WHAT IS ASKED>
Starting at the line that contains "Task: Open the 국내유가통계 menu" and ending at the last line of the material, repeat every line word for word. Leave the pictures out of your answer.

(Interface element records)
· · · · · · ·

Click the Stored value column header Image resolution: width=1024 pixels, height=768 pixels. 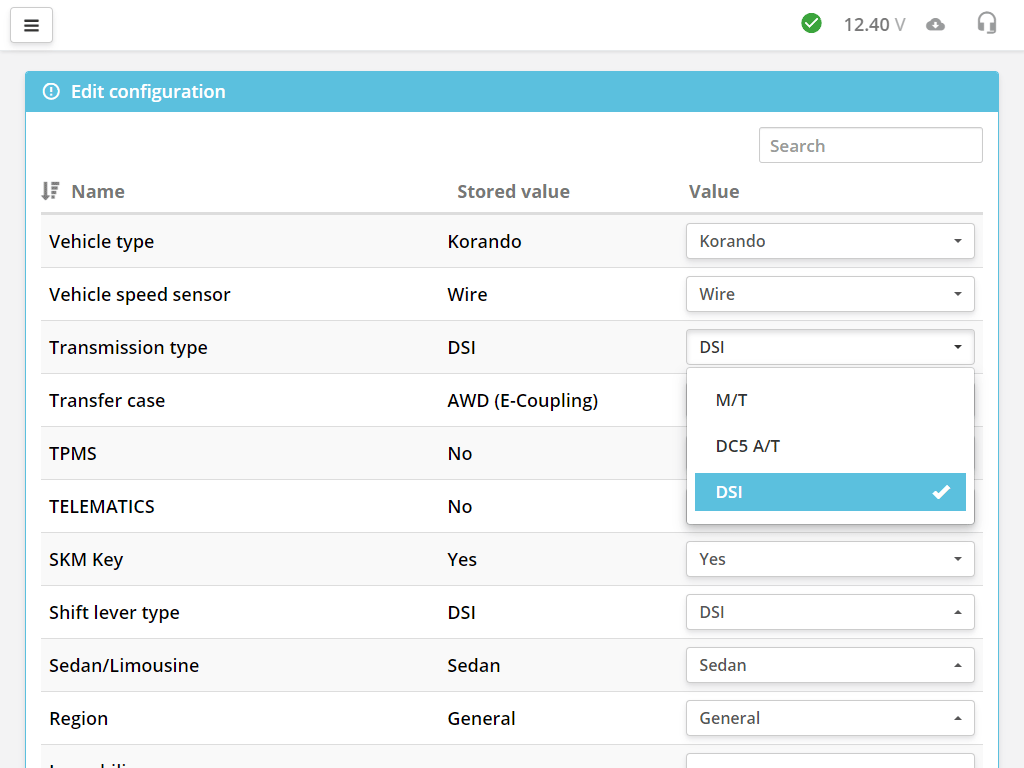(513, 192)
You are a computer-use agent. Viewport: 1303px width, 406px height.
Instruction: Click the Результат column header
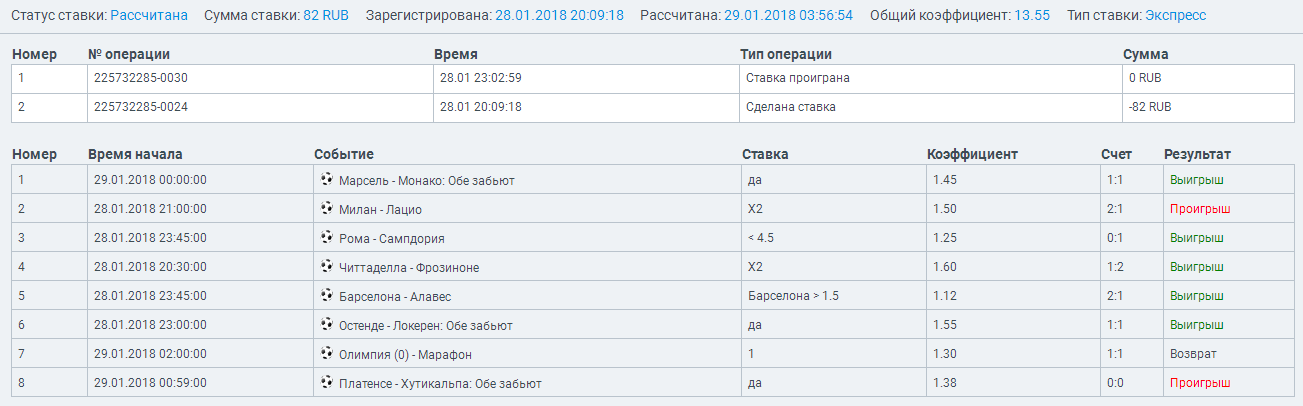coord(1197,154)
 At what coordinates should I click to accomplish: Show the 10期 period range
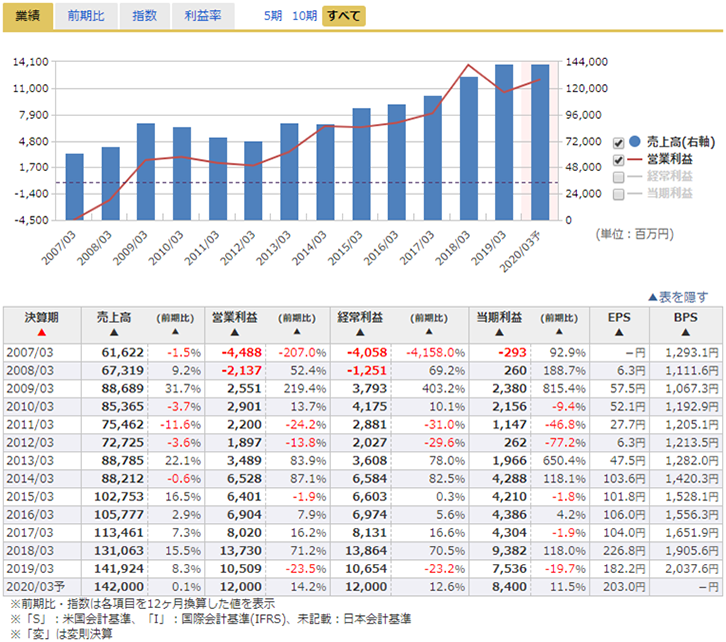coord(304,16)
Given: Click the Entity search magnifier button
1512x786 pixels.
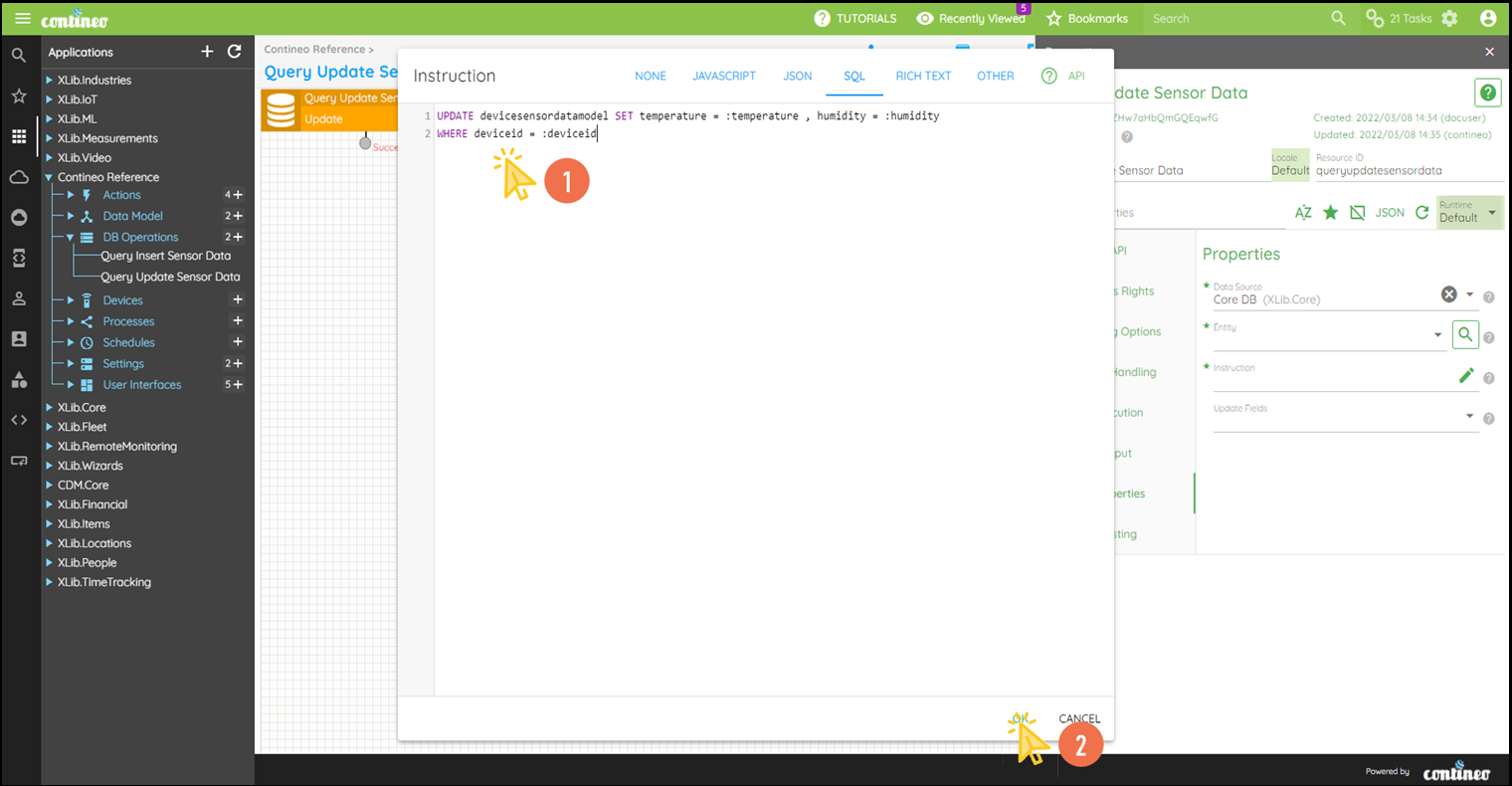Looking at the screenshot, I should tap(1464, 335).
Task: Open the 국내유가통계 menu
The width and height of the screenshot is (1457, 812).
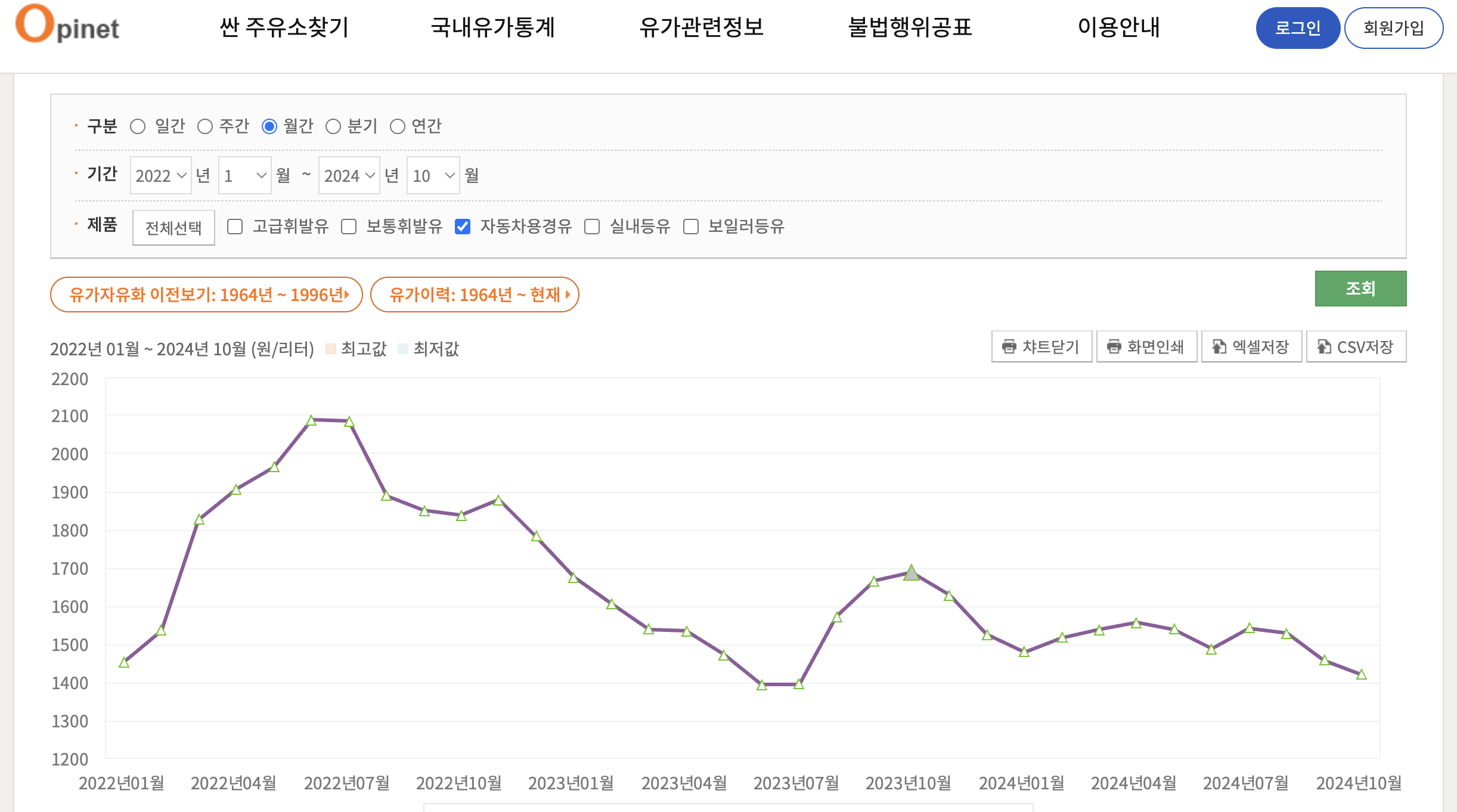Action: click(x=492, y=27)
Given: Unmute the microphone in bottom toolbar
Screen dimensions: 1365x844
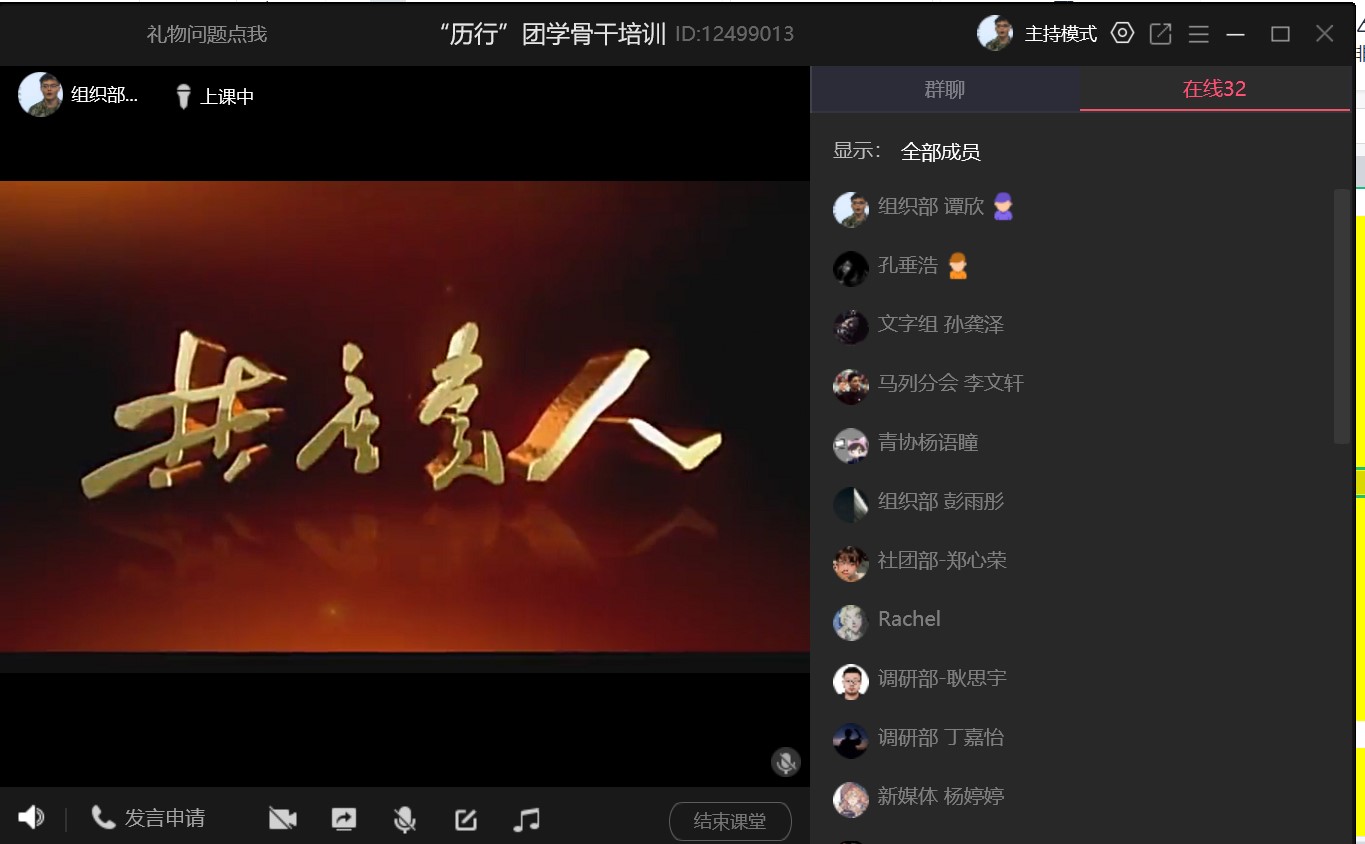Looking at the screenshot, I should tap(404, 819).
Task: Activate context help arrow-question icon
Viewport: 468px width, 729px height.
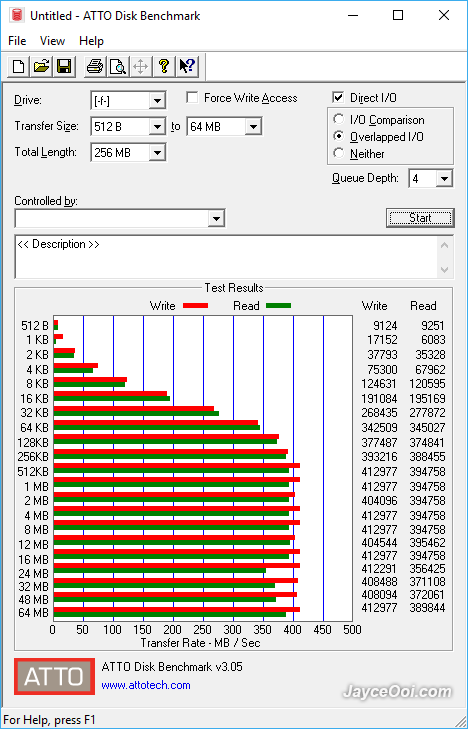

· · · · · · ·

THE OUTPUT>
Task: Open the 국내유가통계 menu
The width and height of the screenshot is (1457, 812).
Action: click(x=492, y=27)
Given: Unmute the microphone in bottom toolbar
Screen dimensions: 1365x844
Looking at the screenshot, I should tap(404, 819).
Task: Activate context help arrow-question icon
Viewport: 468px width, 729px height.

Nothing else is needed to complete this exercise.